Há aí uma mudança radical desde então do pensamento europeu no século XIX. O que antes era a idéia da limitação do poder estatal contra a sociedade civil, agora o Estado ganha aura de poder moral sobre a sociedade. É pior, ele ganha aura moral e “científica”. Outro aspecto do alargamento do poder estatal foi o alargamento dos valores democráticos, através do sufrágio universal, uma vez que muitos viam no Estado, um instrumento de reivindicação política contra os grupos abastados. E os políticos viram na legitimação da população, um alargamento maior do seu poder. Por outro lado, novos problemas sociais não previstos realmente exigiam um remodelamento do Estado frente a tais questões.
Obviamente o sufrágio universal fez parte de umas das grandes conquistas democráticas do século XIX. Contudo, parece que a democracia, alargando uma legitimidade ao poder do Estado, acabou por alimentar as sementes da própria contradição. O voto popular, como sinônimo de participação e método de controle dos abusos de poder estatal, tornou-se na prática, um fator de alargamento arbitrário do poder estatal. Tocqueville, em seu brilhante livro, “A Democracia na América”, percebeu na democracia, um perigo de tirania desconhecido, em que os indivíduos, presos nas redomas das autoridades absolutas das maiorias democráticas, seriam vitimas de uma verdadeira tirania da maioria. Nesta nova tirania produzida majoritariamente, o Estado teria um poder inimaginável sobre a população, uma vez que o poder estatal poderia ser legitimado por massas, que em nome de certas regalias, poderiam sucumbir a uma nova espécie de servidão voluntária. A autoridade moral da “maioria” poderia ser incomodamente inimiga das liberdades individuais.
O aristocrata francês via como inevitável as “eras democráticas”, o que em muitos casos era simpatizante. Porém, receava o status da liberdade nas democracias que seriam vindouras, visto que muitos dos atributos democráticos poderiam ser perigosos para as liberdades. Essa tirania da maioria, que tanto Tocqueville temia, era de fato o socialismo, no qual o igualitarismo padronizador seria uma espécie de “igualdade na servidão”, ao contrário da democracia liberal, que seria a “igualdade na liberdade”.
De fato, as ideologias coletivistas do socialismo do século XIX e do nazi-fascismo no século seguinte, viram na idéia da tirania majoritária, um passo direto ao poder político absoluto. Tanto Marx, como Lênin, em sua “ditadura proletária”, como Mussolini e Hitler, na fusão da nação e da raça com o Estado, viam no poder onipotente estatal “a ditadura da maioria sobre a minoria”, personificada em abstrações coletivistas. Em outras palavras, a “ditadura da classe”, “da nação” ou da “raça”. Se a democracia pressupõe a valorização dos direitos individuais, inclusive nos aspectos coletivos, os ideólogos e políticos precursores dos totalitarismos modernos observaram os temores de Tocqueville por outra ótica. Tocqueville invocava a liberdade contra os perigos das tiranias. Marx, Lênin, Mussolini e Hitler invocavam a tirania democrática como fator de destruição da liberdade do indivíduo.

▶ LISTA DO MATERIAL:
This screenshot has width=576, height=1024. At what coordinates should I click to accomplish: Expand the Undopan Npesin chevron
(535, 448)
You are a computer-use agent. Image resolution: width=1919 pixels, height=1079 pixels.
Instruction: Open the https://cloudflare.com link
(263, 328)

---

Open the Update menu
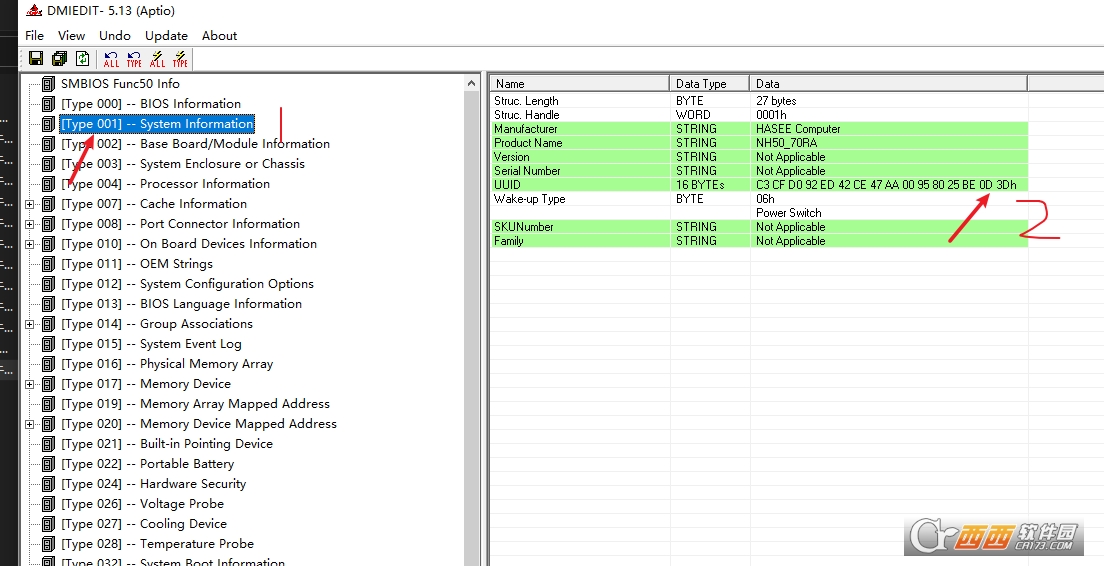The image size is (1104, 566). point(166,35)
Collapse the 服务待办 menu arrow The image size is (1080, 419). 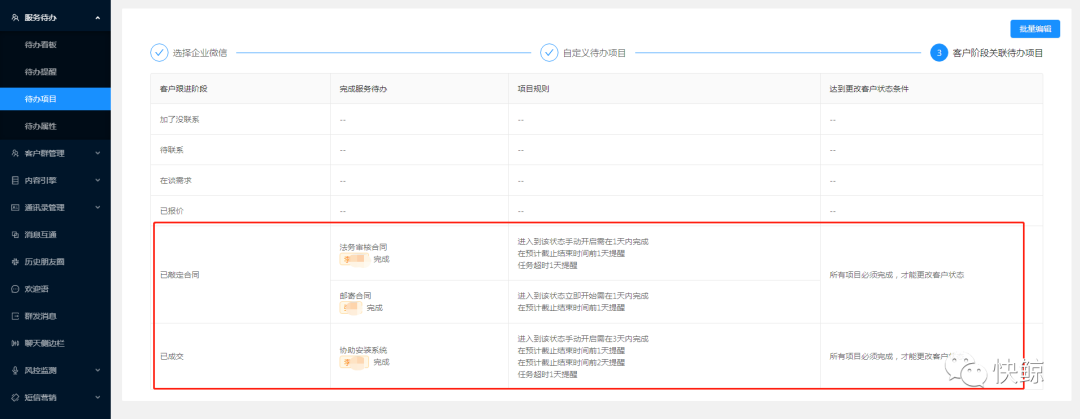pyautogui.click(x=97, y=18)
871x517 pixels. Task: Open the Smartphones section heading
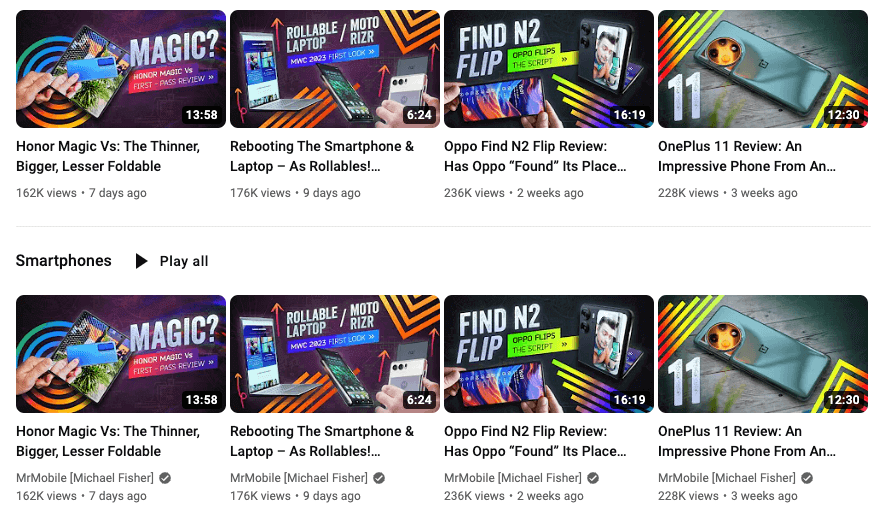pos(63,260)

▶ CONJUNTO DE TAREFAS:
A – Liste todas as pessoas mencionadas pelo nome no texto sobre a tirania da maioria.
B – Transcreva, por favor, a parte do texto sobre a tirania da maioria que começa em "De fato, as" e termina em "liberdade do indivíduo.".
Este material vem de outra fonte.

▶ RESPOSTAS DESENVOLVIDAS:
A – Tocqueville, Marx, Lênin, Mussolini e Hitler.

B –
De fato, as ideologias coletivistas do socialismo do século XIX e do nazi-fascismo no século seguinte, viram na idéia da tirania majoritária, um passo direto ao poder político absoluto. Tanto Marx, como Lênin, em sua “ditadura proletária”, como Mussolini e Hitler, na fusão da nação e da raça com o Estado, viam no poder onipotente estatal “a ditadura da maioria sobre a minoria”, personificada em abstrações coletivistas. Em outras palavras, a “ditadura da classe”, “da nação” ou da “raça”. Se a democracia pressupõe a valorização dos direitos individuais, inclusive nos aspectos coletivos, os ideólogos e políticos precursores dos totalitarismos modernos observaram os temores de Tocqueville por outra ótica. Tocqueville invocava a liberdade contra os perigos das tiranias. Marx, Lênin, Mussolini e Hitler invocavam a tirania democrática como fator de destruição da liberdade do indivíduo.